The most common symptoms were diarrhoea, reflux/vomiting, PR bleeding and faltering growth. Of these, if isolated, infants presenting with diarrhoea or PR bleeding, had an approximate 70 % probability of a histologically abnormal biopsy. However, infants who presented with combinations of diarrhoea, PR bleeding, irritability and urticaria were both more likely to have abnormal biopsy findings and also more likely to demonstrate increased mucosal eosinophil density. For example, almost 90 % of those presenting with diarrhoea and irritability had an abnormal biopsy. There were few patients who presented with irritability in isolation (1.3 %). However, it is possible that parents and clinicians underreport this symptom especially in the presence of other more common and recognisable symptoms. [20, 21] The frequency of an abnormal biopsy was lower for infants presenting with reflux/vomiting (45 %) and faltering growth (51 %).

Food allergic diagnoses are classified according to the site and severity of inflammation, which influences the presenting symptoms. With gastrointestinal mucosal disease that is identified by endoscopic biopsy there is a close spatial relationship of inflammatory mediators known to be released by mucosal inflammatory cells and enteric nerves [2]. The exact mechanisms of the manifestations of gastrointestinal symptoms are slowly being unravelled with the concept of paracrine immune interaction on the enteric nervous system, being known as a neuro-immune interaction [22, 23] leading to the disturbed motility and symptoms seen in GIFA such as reflux, diarrhoea or constipation. Much workstill needs to be done to fully explain how these symptoms develop and respond to dietary or anti-inflammatory measures.

Limitations of the study are related to the retrospective nature of data collected over a long time period with possible associated variation in the clinical suspicion of GIFA and management of such infants by endoscopic examination and biopsy. In GIFA, despite adherence to the diagnosis only being made by clinicians in out unit following elimination diet of major dietary antigens (Diary, egg, soya and wheat usually) with clinical improvement and subsequent reappearance of symptoms on rechallenge, the diagnosis remains subjective. The symptoms can be delayed and is unblended and subject to parental reporting. Furthermore, even with such a large dataset, for the purposes of this study we have classified mucosal biopsy findings broadly into normal versus abnormal, (with the only subcategory being those with apparently isolated increased mucosal eosinophil density at any site since this has been suggested as the most characteristic feature of GIFA) [12, 24]. More detailed sub-analysis of the relationship between other specific histological findings and their combinations with symptoms is not possible in this dataset and much larger numbers of cases, all of whom undergo multiple biopsies from small and large intestinal sites, would be required, but is unlikely to be available.

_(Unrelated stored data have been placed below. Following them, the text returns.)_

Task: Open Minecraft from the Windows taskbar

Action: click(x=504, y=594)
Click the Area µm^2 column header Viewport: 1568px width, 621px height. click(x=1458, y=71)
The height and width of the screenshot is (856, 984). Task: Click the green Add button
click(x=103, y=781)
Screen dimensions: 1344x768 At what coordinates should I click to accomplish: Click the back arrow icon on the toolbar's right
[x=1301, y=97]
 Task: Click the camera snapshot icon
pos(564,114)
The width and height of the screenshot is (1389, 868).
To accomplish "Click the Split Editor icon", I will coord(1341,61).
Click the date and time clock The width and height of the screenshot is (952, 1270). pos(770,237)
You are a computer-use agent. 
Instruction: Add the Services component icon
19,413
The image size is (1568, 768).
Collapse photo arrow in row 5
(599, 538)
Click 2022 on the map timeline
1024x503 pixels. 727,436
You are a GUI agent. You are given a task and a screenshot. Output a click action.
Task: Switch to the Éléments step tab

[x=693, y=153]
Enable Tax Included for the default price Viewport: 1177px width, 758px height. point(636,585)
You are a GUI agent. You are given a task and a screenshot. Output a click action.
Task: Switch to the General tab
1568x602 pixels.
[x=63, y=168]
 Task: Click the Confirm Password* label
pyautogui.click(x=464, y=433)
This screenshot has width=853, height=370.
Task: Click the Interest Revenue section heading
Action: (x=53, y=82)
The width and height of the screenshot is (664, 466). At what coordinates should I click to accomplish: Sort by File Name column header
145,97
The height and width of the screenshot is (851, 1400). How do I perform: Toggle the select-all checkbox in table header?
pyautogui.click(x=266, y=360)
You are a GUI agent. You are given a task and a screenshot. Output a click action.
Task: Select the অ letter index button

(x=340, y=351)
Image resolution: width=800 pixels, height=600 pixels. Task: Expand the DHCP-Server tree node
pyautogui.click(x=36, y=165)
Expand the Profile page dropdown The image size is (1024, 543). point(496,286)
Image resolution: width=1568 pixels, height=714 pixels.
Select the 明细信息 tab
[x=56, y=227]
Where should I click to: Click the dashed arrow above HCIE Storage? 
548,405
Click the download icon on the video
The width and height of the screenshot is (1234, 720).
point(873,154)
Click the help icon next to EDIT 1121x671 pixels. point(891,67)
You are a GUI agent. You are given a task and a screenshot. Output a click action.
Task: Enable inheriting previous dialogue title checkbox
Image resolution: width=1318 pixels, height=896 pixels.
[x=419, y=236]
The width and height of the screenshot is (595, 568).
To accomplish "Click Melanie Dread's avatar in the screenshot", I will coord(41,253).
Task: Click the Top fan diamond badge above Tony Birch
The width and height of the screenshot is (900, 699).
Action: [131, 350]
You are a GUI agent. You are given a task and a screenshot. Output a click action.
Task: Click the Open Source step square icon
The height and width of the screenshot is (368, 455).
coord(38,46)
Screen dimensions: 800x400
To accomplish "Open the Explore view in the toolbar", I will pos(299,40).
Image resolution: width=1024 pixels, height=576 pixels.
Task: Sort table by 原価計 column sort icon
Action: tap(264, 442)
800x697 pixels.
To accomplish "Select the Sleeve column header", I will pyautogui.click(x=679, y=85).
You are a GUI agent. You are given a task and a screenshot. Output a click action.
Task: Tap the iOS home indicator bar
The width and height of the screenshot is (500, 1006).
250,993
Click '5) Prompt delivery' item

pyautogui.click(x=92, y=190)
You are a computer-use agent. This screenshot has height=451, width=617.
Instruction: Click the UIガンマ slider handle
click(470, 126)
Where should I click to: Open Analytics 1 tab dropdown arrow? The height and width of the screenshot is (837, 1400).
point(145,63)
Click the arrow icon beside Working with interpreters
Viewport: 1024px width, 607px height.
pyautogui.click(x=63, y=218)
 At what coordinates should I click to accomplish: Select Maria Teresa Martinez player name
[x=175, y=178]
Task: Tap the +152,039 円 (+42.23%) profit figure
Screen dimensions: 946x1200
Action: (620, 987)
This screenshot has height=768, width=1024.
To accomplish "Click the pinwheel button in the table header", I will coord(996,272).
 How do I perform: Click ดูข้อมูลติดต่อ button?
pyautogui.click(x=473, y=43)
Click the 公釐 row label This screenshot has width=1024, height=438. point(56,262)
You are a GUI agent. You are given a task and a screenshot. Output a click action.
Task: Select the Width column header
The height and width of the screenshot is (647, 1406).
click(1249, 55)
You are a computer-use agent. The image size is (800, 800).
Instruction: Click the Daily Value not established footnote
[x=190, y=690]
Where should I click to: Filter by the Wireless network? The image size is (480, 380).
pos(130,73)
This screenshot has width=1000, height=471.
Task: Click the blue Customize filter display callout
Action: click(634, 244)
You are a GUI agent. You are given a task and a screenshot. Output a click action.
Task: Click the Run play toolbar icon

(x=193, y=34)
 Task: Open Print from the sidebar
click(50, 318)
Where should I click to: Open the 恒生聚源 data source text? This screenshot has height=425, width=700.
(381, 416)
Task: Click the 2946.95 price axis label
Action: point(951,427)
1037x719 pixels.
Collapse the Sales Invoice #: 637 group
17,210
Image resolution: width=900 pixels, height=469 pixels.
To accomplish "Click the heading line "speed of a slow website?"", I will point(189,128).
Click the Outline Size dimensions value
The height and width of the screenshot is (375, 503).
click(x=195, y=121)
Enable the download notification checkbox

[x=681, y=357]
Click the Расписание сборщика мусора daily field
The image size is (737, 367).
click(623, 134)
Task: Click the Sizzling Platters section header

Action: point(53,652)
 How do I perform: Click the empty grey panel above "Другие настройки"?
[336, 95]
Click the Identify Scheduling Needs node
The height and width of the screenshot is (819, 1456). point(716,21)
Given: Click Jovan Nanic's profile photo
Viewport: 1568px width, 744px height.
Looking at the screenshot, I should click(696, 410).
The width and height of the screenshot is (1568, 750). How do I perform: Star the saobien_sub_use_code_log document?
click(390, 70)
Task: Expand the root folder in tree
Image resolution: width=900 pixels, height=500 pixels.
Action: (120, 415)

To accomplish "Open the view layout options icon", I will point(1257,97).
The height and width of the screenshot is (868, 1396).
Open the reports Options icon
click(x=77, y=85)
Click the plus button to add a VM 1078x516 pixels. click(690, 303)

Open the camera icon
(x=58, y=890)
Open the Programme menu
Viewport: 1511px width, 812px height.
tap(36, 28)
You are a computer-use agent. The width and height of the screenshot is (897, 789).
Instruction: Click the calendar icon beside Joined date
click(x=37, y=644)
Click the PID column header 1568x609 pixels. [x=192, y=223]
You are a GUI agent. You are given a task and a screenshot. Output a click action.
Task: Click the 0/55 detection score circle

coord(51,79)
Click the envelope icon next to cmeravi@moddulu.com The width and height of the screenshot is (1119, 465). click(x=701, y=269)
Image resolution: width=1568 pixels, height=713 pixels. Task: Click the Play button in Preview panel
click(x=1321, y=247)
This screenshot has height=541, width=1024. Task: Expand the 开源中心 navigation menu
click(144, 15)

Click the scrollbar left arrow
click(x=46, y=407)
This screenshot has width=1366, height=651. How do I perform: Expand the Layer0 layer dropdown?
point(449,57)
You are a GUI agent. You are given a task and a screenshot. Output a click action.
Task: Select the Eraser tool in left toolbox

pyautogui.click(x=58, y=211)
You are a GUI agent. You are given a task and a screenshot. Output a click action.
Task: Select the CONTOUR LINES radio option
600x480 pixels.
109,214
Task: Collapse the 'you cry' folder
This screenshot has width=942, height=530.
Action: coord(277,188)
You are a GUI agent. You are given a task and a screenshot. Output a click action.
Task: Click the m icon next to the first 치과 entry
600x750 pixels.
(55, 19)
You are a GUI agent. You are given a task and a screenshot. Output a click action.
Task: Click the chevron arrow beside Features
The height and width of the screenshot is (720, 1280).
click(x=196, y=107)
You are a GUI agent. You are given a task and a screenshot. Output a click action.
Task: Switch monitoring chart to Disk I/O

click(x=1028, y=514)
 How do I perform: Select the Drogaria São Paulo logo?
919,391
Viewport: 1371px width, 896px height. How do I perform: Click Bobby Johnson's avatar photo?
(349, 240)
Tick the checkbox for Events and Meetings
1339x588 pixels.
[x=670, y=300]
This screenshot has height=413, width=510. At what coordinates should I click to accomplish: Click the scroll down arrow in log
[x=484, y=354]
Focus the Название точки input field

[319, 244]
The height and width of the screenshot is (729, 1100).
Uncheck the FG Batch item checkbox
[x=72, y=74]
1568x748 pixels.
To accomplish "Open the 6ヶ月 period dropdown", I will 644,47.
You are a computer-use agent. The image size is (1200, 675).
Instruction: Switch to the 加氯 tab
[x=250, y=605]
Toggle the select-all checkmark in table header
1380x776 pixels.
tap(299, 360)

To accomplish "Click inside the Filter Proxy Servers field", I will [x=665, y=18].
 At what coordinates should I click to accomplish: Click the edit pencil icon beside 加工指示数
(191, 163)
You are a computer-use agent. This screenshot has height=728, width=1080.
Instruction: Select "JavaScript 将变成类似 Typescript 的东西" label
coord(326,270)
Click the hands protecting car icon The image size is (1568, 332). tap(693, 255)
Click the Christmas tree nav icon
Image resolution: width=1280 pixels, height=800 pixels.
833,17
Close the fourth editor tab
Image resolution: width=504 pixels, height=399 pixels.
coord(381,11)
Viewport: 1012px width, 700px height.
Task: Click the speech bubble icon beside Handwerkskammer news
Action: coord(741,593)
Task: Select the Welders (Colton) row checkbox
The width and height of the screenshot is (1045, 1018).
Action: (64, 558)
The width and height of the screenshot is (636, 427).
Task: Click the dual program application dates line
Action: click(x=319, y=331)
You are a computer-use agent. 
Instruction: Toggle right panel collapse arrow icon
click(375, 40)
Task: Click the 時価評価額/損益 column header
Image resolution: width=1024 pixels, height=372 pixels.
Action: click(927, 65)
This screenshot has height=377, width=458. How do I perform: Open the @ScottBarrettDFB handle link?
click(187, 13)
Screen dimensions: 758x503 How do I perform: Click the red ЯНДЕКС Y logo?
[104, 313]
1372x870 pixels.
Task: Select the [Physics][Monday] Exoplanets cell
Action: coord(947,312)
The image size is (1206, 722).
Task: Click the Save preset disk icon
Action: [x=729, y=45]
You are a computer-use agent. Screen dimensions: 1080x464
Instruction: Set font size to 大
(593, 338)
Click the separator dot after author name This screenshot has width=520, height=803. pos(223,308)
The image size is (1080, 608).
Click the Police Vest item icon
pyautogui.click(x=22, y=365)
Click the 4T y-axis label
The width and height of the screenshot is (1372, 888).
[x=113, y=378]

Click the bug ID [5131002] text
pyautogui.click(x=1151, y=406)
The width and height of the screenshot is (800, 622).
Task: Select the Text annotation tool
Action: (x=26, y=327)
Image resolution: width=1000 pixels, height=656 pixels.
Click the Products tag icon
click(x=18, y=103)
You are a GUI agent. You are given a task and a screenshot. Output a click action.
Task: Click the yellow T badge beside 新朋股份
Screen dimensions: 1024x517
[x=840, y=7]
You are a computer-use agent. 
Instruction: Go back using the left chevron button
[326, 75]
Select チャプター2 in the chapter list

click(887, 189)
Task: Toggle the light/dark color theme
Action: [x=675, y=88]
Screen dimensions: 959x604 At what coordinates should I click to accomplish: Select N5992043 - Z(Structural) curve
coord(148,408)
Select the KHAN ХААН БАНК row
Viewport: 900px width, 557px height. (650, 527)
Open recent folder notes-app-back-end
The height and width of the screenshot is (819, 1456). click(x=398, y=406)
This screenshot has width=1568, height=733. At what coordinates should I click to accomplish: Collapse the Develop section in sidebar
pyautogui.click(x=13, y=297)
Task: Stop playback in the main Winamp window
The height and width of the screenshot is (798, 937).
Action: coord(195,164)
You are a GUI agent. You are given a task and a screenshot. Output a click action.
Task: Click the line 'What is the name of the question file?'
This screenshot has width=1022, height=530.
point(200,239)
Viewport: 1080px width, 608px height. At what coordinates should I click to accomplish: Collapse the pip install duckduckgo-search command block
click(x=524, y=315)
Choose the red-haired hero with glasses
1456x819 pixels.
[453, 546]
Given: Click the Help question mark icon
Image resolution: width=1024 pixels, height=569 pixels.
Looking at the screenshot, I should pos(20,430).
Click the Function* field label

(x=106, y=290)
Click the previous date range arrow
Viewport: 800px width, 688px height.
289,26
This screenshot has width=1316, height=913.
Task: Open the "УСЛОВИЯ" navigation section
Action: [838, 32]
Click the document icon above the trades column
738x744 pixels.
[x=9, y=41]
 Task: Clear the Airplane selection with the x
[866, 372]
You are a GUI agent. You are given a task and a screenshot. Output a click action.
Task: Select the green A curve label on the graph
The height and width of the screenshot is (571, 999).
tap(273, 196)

The clinical decision regarding whether an infant requires endoscopic examination and biopsy for diagnosis of food allergy can be difficult, since the procedure in this age group requires general anaesthesia with associated risks. The current data demonstrates that specific symptom patterns at presentation are associated with varying yield of abnormal mucosal histological findings, in particular, infants who experience diarrhoea, PR bleeding, irritability and urticaria having a high frequency of abnormal biopsies. This information may aid the decision making process for young children presenting with probable food allergy.

Conclusions

Gastrointestinal food allergy (GIFA), may present with a wide variety of symptoms in the first year of life and specific symptom patterns at presentation are associated with varying yield of abnormal mucosal histological findings at endoscopic biopsy. Infants who experience diarrhoea, PR bleeding, irritability and urticaria have a high frequency of abnormal gastrointestinal mucosal biopsies, including prominent mucosal eosinophils.